Denim in color with a fine coat of dust, and a faded Avery label at the top.  The handwritten title on the hardcover notebook read:  Will Notes – J A R Palin.

I opened the three-ring cover and found the brand “Hilroy”, size 8 1/2 x 5 1/5.The inside was a hounds tooth pattern, black and white.  The yellowed edged paper with rounded corners framed my father-in-law’s handwriting.  And what was the first item he wrote about willing to someone?  The Piano.

I skimmed through, from beginning to end of this first special notation to find the date:    April 8th, 1990, and the name of the person who was to receive the piano.

I scampered out to the shop where my husband was helping me take some staples out of a project and I showed him the treasure.  Together we read through the notes, me aloud and he silently until I came upon a town or a word I couldn’t make out, then he would interject and we’d continue.  The piano began its travels in 1911, from Oshawa, Ontario to Flaxcombe, Saskatchewan….and on the story goes.  Something about rain and getting stored in a tent while a house was being built.  Water damage then lending it to a piano teacher, and so on….

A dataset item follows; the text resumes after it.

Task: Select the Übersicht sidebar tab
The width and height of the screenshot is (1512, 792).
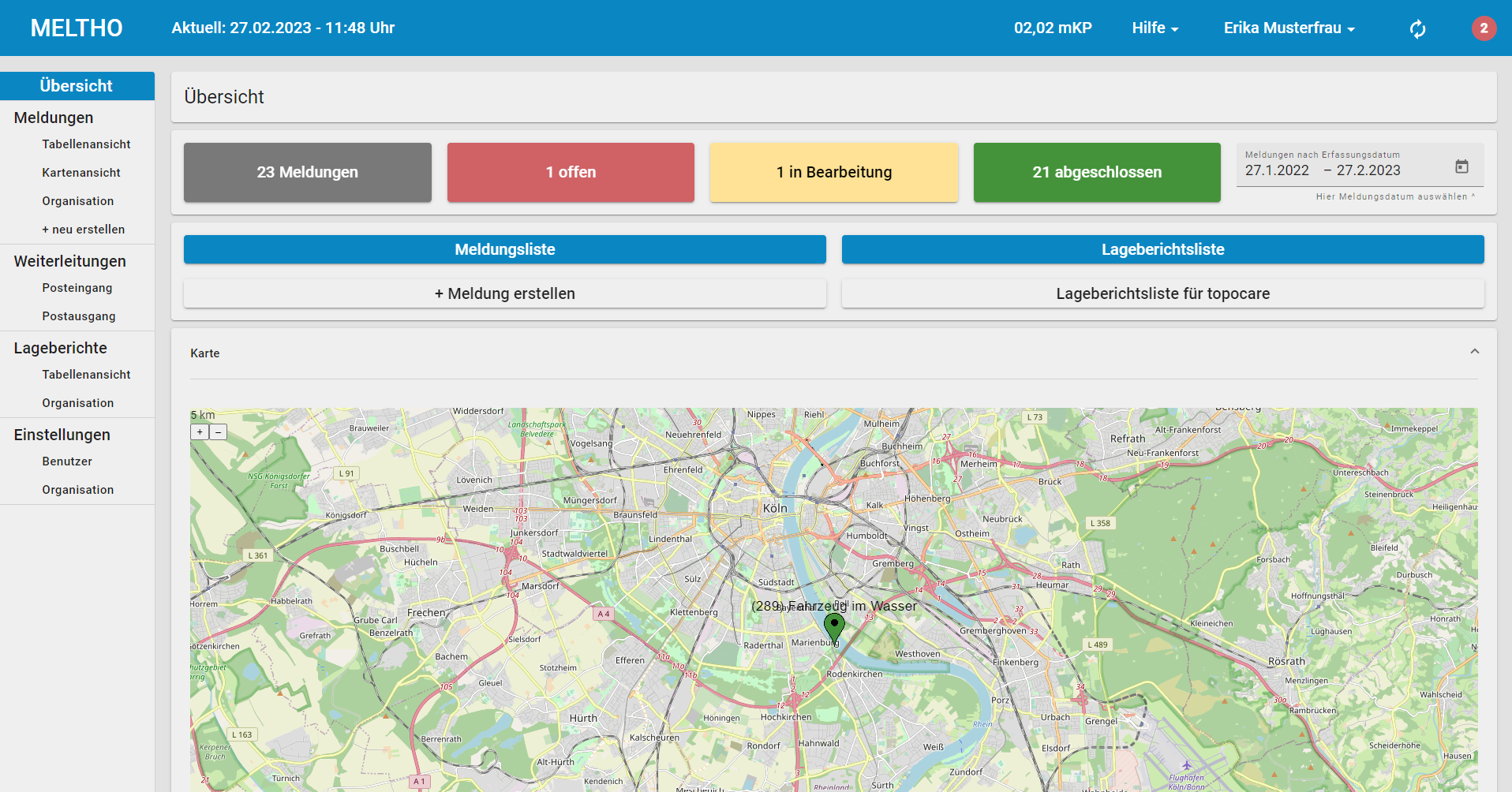Action: pos(77,86)
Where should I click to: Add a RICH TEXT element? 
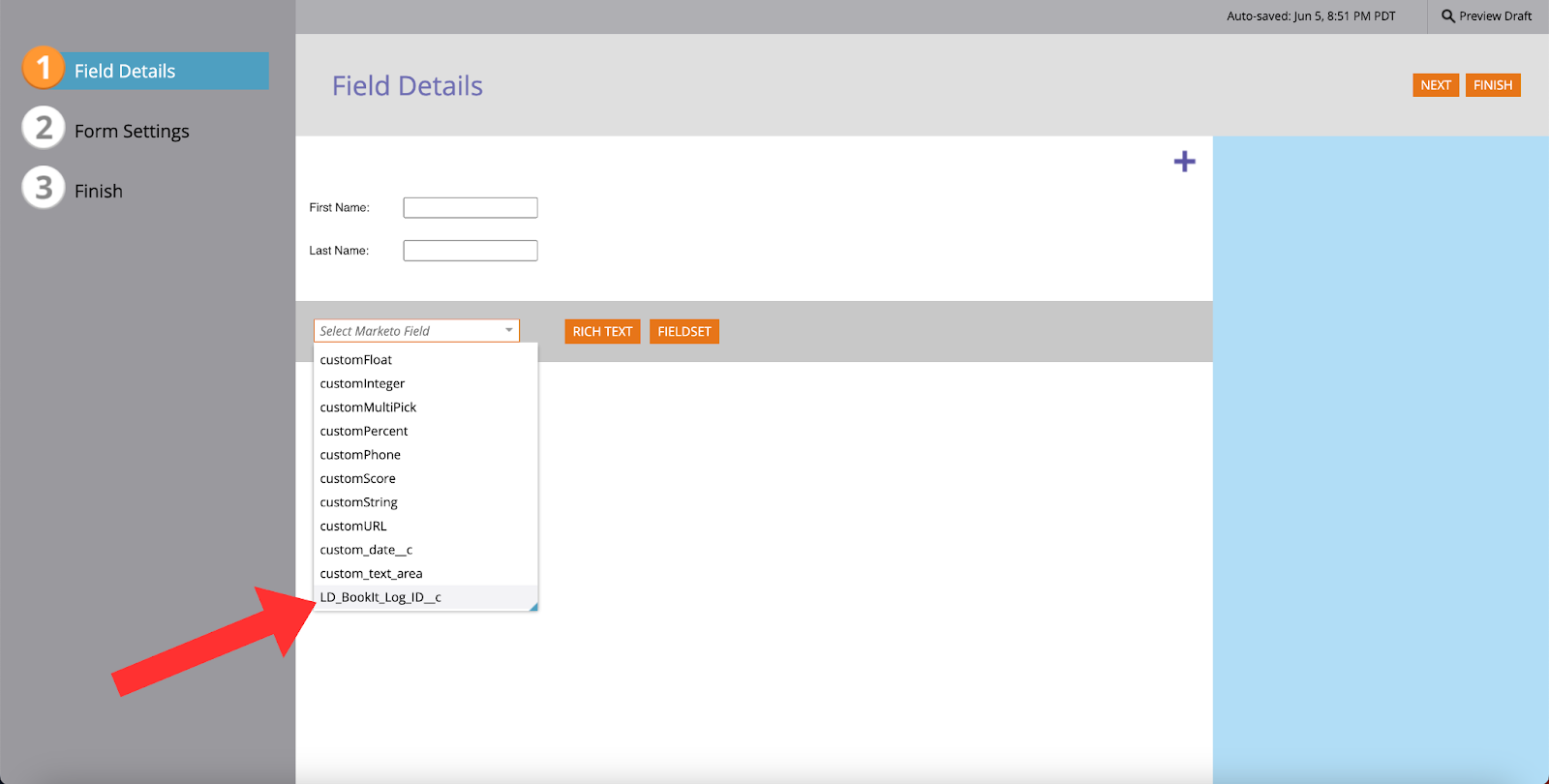tap(602, 332)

It was late when I plucked this little gem off the shelf.  I had already found two mechanic manuals that I placed in our son’s room on his shelf next to his hat collection.  I was sure he would appreciate the sentiment.  Dad had probably given them to him a while ago and somehow they had gotten misplaced and forgotten.  They boasted the year 1977.             I couldn’t begin to imagine how the art of mechanics had changed since then.

But this little notebook, I had not seen before.  Unfortunately there were not enough of Dad’s precious handwritten notes.  Not that he didn’t leave lots of stories, and a family genealogy complete with pictures – he did.  It’s just that once a person is gone, what is left never seems to be enough.  The more stories you can find the clearer you may hear his voice?

The notes on the piano should be scanned and reprinted and preserved for her.  On some vintage card stock perhaps.  I picked up my first ever meter of music fabric the other day, it would serve as a great backdrop.  The project would be nothing short of perfection if we could frame the actual handwritten notes, but they’re double-sided, and we can’t miss a single word of the story, the curve, the scrawl, the shape of who he was at the end of each stroke of his pen.  A reprinted version will do, with the originals in an envelope on the back.  It will be as if it was always meant to be, and the project may even find its place hanging above the actual piano in their home.  What’s a piano without the history?

Thank you Dad for taking the time to write out so many little details about so many things that were important to you.  They are important to us and we are grateful!